Land Registry – As long as the property is registered (most are) you are entitled to inspect the register and to receive copies of the entry relating to the freehold of your home. The entry will provide the name and address of the registered owner and details of any other interests in the freehold, including head leases and mortgages. There is a small fee for copies of the register.
There are a number of district land registries, and you should contact your nearest office to find the registry which serves the area your property is in.
Information notices – section 41 of the 1993 act gives you the right to serve notices on your immediate landlord, the freeholder (if different) or any other person with an interest in the property to ask for details of their interest.
This information would include the name and address of the freeholder or intermediate landlord, the length of the lease and details of the property the flat is in.
The people who receive the notices must respond within 28 days. Serving information notices does not formally start your application for the new lease or commit you in any way, and you will not become liable for any costs as a result of serving these notices.
Financing the lease
Before you begin, you will need to know how you will pay for the new lease. More urgently, you must make sure you can pay the solicitor’s and valuer’s professional fees. If you withdraw your application after serving your notice, you must pay the landlord`s reasonable legal and surveyor`s costs (and your own costs) up to the date you withdraw your application.

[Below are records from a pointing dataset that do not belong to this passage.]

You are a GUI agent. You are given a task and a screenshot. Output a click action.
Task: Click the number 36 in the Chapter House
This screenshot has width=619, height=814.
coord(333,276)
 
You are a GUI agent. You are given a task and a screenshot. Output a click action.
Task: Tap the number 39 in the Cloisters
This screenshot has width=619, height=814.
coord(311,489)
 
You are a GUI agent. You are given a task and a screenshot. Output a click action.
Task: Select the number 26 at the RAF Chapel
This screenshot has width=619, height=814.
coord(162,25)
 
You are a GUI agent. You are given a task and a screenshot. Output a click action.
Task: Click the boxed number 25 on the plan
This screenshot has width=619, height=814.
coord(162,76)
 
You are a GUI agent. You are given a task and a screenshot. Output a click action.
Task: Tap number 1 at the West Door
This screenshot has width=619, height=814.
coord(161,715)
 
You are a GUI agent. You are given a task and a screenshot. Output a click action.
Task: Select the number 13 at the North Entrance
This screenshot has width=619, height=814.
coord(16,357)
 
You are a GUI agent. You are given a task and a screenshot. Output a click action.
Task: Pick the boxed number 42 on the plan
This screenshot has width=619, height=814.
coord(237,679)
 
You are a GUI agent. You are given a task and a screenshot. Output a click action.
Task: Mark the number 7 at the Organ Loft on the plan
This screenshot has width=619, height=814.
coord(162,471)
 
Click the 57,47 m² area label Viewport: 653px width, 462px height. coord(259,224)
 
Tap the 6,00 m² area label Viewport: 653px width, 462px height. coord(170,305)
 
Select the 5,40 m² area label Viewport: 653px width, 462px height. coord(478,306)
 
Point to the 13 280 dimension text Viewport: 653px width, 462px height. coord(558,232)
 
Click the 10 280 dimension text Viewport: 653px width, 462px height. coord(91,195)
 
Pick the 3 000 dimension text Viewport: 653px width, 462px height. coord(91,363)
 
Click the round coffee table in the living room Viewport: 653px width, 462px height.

Preparing the tenant’s notice
The tenant’s notice triggers the legal procedures for buying the new lease and you are liable for the landlord’s reasonable costs from the date they receive it. So it is important that the notice is accurate and contains no mistakes because, although you can apply to the county court to have these corrected, there is a cost involved in doing this and you could avoid this expense. If the tenant’s notice is incomplete it will not be valid and the competent landlord can reject it.
If the ‘competent landlord’ is not the immediate landlord, you must serve the original notice on the competent landlord and send copies to the other landlords. The notice to the competent landlord should state who else you have given a copy to.
You can register the tenant’s notice with the Land Registry. This protects you if the landlord sells the freehold, as the procedure will be able to continue as though the new owner had received the original tenant’s notice.
Serving the tenant’s notice also fixes the ‘valuation date’ as the date of the notice. The valuation date is when any figures which affect the price and which can change are set, for example, the number of years left on the lease and the present value of the flat. So, however long it takes to negotiate or decide the price, the price will be based on the figures that apply on the date you serve the tenant’s notice.
We advise you to instruct a solicitor to prepare and serve the tenant’s notice.
The tenant’s notice
Under section 42(3) of the 1993 act, the tenant’s notice must contain the following.
- Your full name and the address of the flat.
- Enough information about the flat to identify the property the application relates to.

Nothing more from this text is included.